The first doped pocket region (25) may have a minimum doped pocket distance (D_s) from the drain substrate (16) along the first axis (Z) and the first body region (19) may have a minimum body distance (D_b) from the drain substrate (16) along the first axis (Z), and a first ratio (D_s/D_b) between the minimum doped pocket distance (D_s) and the minimum body distance (D_b) may be between 0% and 70% or is equal to 0% or 70%.

If the first MOSFET (10′) is configured to work at a rate of change of the recovery current (di/dt) between 0 A/ns and 1 A/ns or equal to 1 A/ns, the first ratio (D_s/D_b) may be between 0% and 70% or may be equal to 0% or 70%; if the first MOSFET (10′) is configured to work at the rate of change of the recovery current (di/dt) between 1 A/ns and 2 A/ns or equal to 2 A/ns, the first ratio (D_s/D_b) may be between 0% and 60% or may be equal to 0% or 60%; if the first MOSFET (10′) is configured to work at the rate of change of the recovery current (di/dt) between 2 A/ns and 3 A/ns or equal to 3 A/ns, the first ratio (D_s/D_b) may be between 0% and 50% or may be equal to 0% or 50%; if the first MOSFET (10′) is configured to work at the rate of change of the recovery current (di/dt) between 3 A/ns and 4 A/ns or equal to 4 A/ns, the first ratio (D_s/D_b) may be between 0% and 40% or may be equal to 0% or 40%; if the first MOSFET (10′) is configured to work at the rate of change of the recovery current (di/dt) between 4 A/ns and 5 A/ns or equal to 5 A/ns, the first ratio (D_s/D_b) may be between 0% and 30% or may be equal to 0% or 30%; if the first MOSFET (10′) is configured to work at the rate of change of the recovery current (di/dt) between 5 A/ns and 6 A/ns or equal to 6 A/ns, the first ratio (D_s/D_b) may be between 0% and 20% or may be equal to 0% or 20%; if the first MOSFET (10′) is configured to work at the rate of change of the recovery current (di/dt) between 6 A/ns and 7 A/ns or equal to 7 A/ns, the first ratio (D_s/D_b) may be between 0% and 10% or may be equal to 0% or 10%; and if the first MOSFET (10′) is configured to work at the rate of change of the recovery current (di/dt) greater than or equal to 7 A/ns, the first doped pocket region (25) may be in contact with the drain substrate (16).
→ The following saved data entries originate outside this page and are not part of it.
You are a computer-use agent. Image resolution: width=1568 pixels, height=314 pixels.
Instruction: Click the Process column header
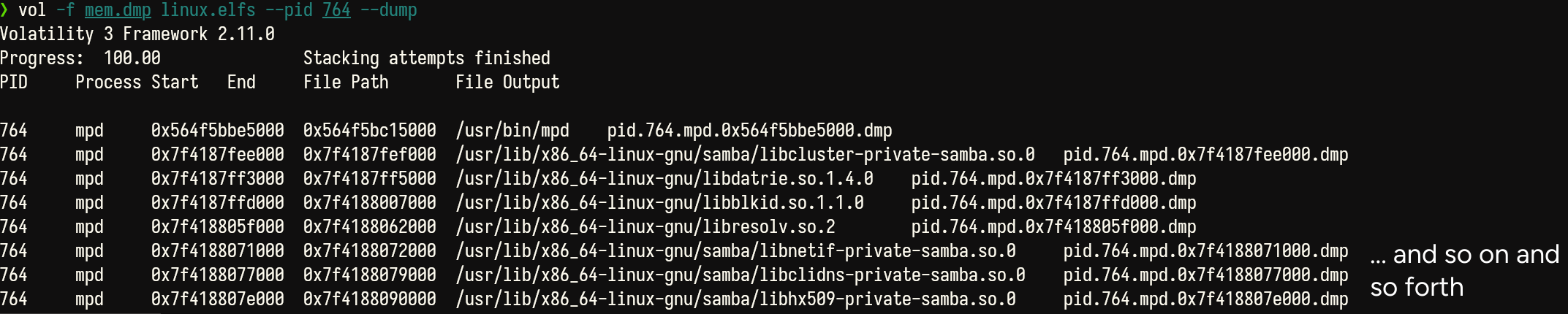point(108,83)
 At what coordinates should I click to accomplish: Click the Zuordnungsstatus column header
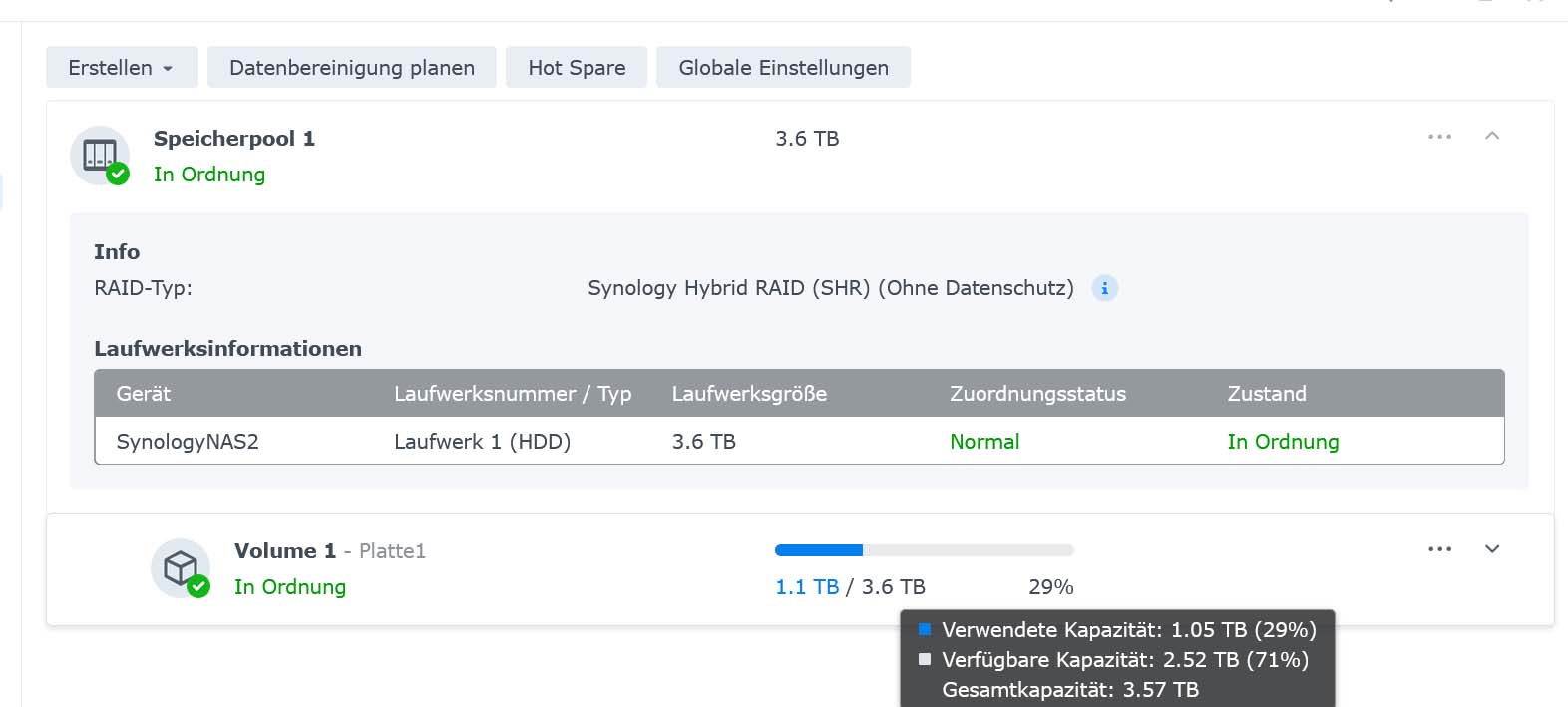point(1037,393)
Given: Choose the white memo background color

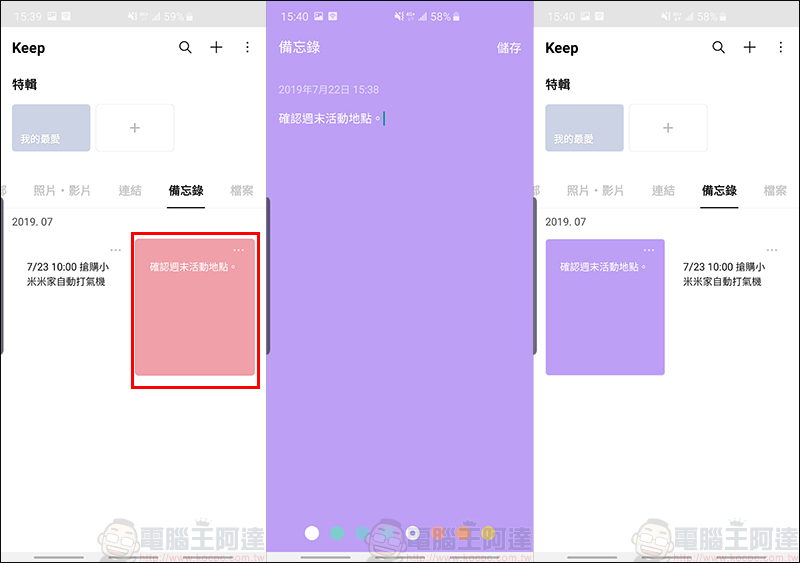Looking at the screenshot, I should point(312,533).
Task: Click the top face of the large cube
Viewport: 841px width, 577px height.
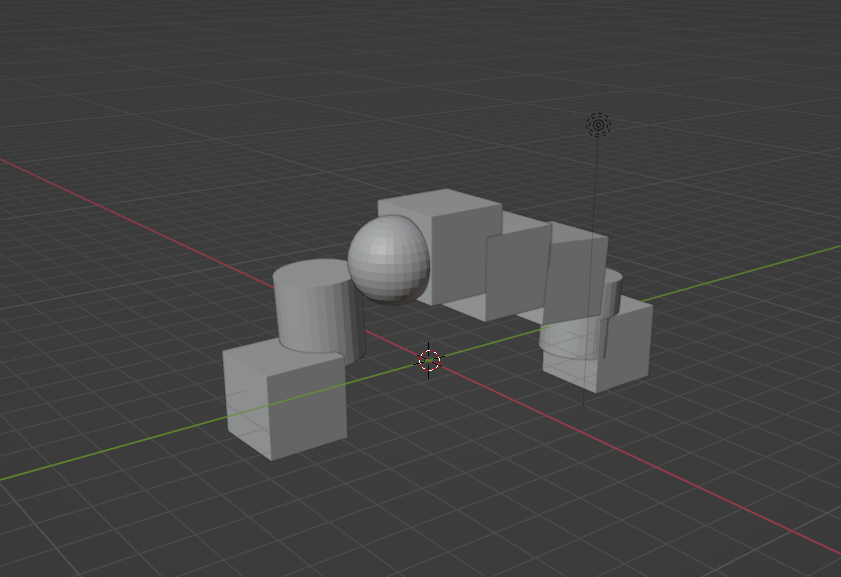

The first doped pocket region (25) may have, along a second axis (X) orthogonal to the first axis (Z), a maximum doped pocket width (L_s) and the first MOSFET (10′) may have, along the second axis (X), an average MOSFET width (L_m), wherein a second ratio (L_s/L_m) between the maximum doped pocket width (L_s) and the average MOSFET width (L_m) may be between 15% and 30% or is equal to 15% or 30%.

The first doped pocket region (25) may have a maximum doped pocket thickness (S_s) along the first axis (Z), and a third ratio (S_s/D_b) between the maximum doped pocket thickness (S_s) and the minimum body distance (D_b) may be between 10% and 30% or is equal to 10% or 30%.

The first doped pocket region (25) may have a doped pocket dopant concentration which may be higher than the second dopant concentration of the drift layer (17) and, in particular, may be between 1·10¹⁷ at/cm³ and 5·10¹⁷ at/cm³ or may be equal to 1·10¹⁷ at/cm³ or 5·10¹⁷ at/cm³.

The first doped pocket region (25) may be, along the first axis (Z): aligned with the first source region (20) and staggered with respect to the first gate structure (21); or aligned with the first gate structure (21) and staggered with respect to the first source region (20); or partially aligned with the first source region (20) and partially aligned with the first gate structure (21).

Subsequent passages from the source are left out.